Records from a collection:
▼
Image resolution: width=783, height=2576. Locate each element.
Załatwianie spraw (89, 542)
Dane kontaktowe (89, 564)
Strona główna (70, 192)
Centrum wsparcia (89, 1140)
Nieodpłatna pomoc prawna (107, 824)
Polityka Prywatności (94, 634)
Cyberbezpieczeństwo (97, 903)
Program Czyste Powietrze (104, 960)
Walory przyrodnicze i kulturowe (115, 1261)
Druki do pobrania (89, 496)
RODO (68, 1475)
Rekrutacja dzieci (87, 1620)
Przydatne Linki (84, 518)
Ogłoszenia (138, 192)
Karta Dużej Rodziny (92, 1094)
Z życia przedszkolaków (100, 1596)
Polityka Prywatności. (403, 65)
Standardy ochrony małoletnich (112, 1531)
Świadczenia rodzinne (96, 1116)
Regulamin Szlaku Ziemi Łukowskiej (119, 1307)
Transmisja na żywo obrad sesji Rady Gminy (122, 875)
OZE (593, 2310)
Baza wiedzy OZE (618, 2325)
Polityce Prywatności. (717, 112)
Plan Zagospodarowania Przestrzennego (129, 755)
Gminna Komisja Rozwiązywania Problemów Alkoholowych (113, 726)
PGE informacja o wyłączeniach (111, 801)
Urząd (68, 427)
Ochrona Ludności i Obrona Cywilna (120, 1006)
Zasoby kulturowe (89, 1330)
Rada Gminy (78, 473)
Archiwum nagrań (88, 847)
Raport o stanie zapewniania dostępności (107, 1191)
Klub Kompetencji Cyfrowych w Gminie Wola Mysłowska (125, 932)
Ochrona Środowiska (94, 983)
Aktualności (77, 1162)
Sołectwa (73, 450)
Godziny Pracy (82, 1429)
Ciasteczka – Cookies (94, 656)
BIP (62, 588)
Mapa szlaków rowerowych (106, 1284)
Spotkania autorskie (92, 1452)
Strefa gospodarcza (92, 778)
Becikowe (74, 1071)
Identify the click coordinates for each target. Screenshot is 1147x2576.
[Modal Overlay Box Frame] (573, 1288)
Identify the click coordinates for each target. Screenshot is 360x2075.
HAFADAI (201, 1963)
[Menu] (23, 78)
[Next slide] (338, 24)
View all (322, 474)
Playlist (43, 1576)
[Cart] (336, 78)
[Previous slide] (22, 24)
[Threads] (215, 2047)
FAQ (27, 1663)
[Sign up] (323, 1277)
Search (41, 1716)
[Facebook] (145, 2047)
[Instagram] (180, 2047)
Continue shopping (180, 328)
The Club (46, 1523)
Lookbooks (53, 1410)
▲
§ Activity
Restate every record above, exactly, in full.

§ Expected output
Image resolution: width=783, height=2576. Locate each element.
Załatwianie spraw (89, 542)
Dane kontaktowe (89, 564)
Strona główna (70, 192)
Centrum wsparcia (89, 1140)
Nieodpłatna pomoc prawna (107, 824)
Polityka Prywatności (94, 634)
Cyberbezpieczeństwo (97, 903)
Program Czyste Powietrze (104, 960)
Walory przyrodnicze i kulturowe (115, 1261)
Druki do pobrania (89, 496)
RODO (68, 1475)
Rekrutacja dzieci (87, 1620)
Przydatne Linki (84, 518)
Ogłoszenia (138, 192)
Karta Dużej Rodziny (92, 1094)
Z życia przedszkolaków (100, 1596)
Polityka Prywatności. (403, 65)
Standardy ochrony małoletnich (112, 1531)
Świadczenia rodzinne (96, 1116)
Regulamin Szlaku Ziemi Łukowskiej (119, 1307)
Transmisja na żywo obrad sesji Rady Gminy (122, 875)
OZE (593, 2310)
Baza wiedzy OZE (618, 2325)
Polityce Prywatności. (717, 112)
Plan Zagospodarowania Przestrzennego (129, 755)
Gminna Komisja Rozwiązywania Problemów Alkoholowych (113, 726)
PGE informacja o wyłączeniach (111, 801)
Urząd (68, 427)
Ochrona Ludności i Obrona Cywilna (120, 1006)
Zasoby kulturowe (89, 1330)
Rada Gminy (78, 473)
Archiwum nagrań (88, 847)
Raport o stanie zapewniania dostępności (107, 1191)
Klub Kompetencji Cyfrowych w Gminie Wola Mysłowska (125, 932)
Ochrona Środowiska (94, 983)
Aktualności (77, 1162)
Sołectwa (73, 450)
Godziny Pracy (82, 1429)
Ciasteczka – Cookies (94, 656)
BIP (62, 588)
Mapa szlaków rowerowych (106, 1284)
Spotkania autorskie (92, 1452)
Strefa gospodarcza (92, 778)
Becikowe (74, 1071)
Identify the click coordinates for each target. Screenshot is 1147x2576.
[Modal Overlay Box Frame] (573, 1288)
Identify the click coordinates for each target. Screenshot is 360x2075.
HAFADAI (201, 1963)
[Menu] (23, 78)
[Next slide] (338, 24)
View all (322, 474)
Playlist (43, 1576)
[Cart] (336, 78)
[Previous slide] (22, 24)
[Threads] (215, 2047)
FAQ (27, 1663)
[Sign up] (323, 1277)
Search (41, 1716)
[Facebook] (145, 2047)
[Instagram] (180, 2047)
Continue shopping (180, 328)
The Club (46, 1523)
Lookbooks (53, 1410)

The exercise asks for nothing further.